After such a fantastic couple of hours I could hardly believe my luck when I saw another group of dolphins heading directly towards me. I stopped paddling and waited to see what would happen, hardly expecting an improvement on what I had already seen. And then a pretty hefty dolphin jumped clean out of the water.P1130019

P1130020

P1130021

Could it oblige and do one more leap for me with camera in movie mode? No, it couldn’t.

It did four instead. (video)

 

 

 

 

 

 

 

Land’s End. Eyeballed by a Sunfish.

I havn’t paddled Land’s End for several years so have been looking for some suitable conditions. The sea there is always lively as it is a focal point of currents and swell and everything that conspires to make the surface lumpy.

Today the weather was no problem as it was clear blue sky. The wind was light and I had done my tidal planning…..not straightforward as at Land’s End it flows north for nine hours and south for only three. The only potential glitch was the forecast four foot of Atlantic groundswell.

My departure point at Porthgwarra could not have been more picture perfect with the cliffs carpeted in the pink of Thrift and yellow of Kidney Vetch.
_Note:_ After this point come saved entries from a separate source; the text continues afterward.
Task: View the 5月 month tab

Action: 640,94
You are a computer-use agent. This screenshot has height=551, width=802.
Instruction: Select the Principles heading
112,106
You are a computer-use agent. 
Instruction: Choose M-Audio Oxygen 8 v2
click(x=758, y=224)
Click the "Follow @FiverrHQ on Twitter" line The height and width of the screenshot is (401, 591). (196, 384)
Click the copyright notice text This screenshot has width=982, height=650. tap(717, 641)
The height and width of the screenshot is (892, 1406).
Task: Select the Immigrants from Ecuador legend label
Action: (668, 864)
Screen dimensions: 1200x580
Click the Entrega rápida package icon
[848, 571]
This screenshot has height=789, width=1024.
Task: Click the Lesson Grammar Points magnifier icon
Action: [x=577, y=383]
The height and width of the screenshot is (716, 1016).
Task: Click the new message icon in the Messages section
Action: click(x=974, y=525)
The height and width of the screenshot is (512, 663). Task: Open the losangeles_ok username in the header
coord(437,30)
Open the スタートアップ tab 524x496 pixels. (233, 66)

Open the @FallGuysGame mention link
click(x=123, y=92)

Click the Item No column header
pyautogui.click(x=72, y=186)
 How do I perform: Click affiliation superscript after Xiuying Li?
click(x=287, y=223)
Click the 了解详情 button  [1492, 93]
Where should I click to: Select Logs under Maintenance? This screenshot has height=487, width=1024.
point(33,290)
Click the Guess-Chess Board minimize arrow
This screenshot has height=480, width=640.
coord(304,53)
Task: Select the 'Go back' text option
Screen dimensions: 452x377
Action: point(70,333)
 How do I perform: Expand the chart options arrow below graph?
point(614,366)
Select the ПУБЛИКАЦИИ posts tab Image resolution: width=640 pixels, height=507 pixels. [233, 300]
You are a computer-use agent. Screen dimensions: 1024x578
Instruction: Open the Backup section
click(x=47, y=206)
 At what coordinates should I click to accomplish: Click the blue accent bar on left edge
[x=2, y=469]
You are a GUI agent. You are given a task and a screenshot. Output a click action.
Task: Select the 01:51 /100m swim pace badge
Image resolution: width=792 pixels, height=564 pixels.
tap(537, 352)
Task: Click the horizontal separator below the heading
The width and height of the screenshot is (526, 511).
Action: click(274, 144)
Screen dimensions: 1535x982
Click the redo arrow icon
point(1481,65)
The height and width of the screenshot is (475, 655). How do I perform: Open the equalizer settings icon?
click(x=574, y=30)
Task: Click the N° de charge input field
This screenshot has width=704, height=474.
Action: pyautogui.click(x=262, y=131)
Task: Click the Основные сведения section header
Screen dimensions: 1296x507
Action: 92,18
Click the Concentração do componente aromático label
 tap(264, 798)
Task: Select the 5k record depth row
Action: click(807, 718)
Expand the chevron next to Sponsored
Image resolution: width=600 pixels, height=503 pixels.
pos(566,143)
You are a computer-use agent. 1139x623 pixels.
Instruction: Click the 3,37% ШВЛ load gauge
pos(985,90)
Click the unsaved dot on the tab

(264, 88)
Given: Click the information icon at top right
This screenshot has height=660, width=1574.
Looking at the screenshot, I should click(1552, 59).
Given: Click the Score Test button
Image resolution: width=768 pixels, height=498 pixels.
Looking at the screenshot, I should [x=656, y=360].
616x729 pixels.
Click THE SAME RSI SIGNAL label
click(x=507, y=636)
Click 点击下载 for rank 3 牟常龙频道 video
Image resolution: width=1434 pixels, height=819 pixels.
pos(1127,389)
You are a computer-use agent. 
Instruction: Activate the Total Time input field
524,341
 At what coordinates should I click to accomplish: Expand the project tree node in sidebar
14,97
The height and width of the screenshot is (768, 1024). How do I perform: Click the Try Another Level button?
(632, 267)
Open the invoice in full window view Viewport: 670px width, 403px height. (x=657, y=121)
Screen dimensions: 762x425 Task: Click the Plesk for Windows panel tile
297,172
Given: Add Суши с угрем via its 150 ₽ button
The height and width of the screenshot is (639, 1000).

I trolleyed through the tunnel onto the beach.

P1090782
Porthgwarra

The sea here was smooth so I couldn’t resist paddling offshore to the Runnelstone buoy. This is a wildlife hotspot and Gannets and gangs of Manx Shearwaters loped past.

All very placid and sunny and warm, but the Runnelstone buoy gives me the creeps. The sea here is very restless in a tethered rhinoceros sort of a way, but worse by far is the appalling moan of the buoy when there is a bit of a swell running. More sinister than the theme from jaws….just listen to this:

 

 

I decided to keep well offshore in the hope of meeting up with some oceanic wildlife and with the tide in my favour I got a bit of a slingshot around Gwennap Head. However, with the mournful moan of the buoy still droning behind me, I started to run into the full Atlantic swell and felt a bit small in a big sea.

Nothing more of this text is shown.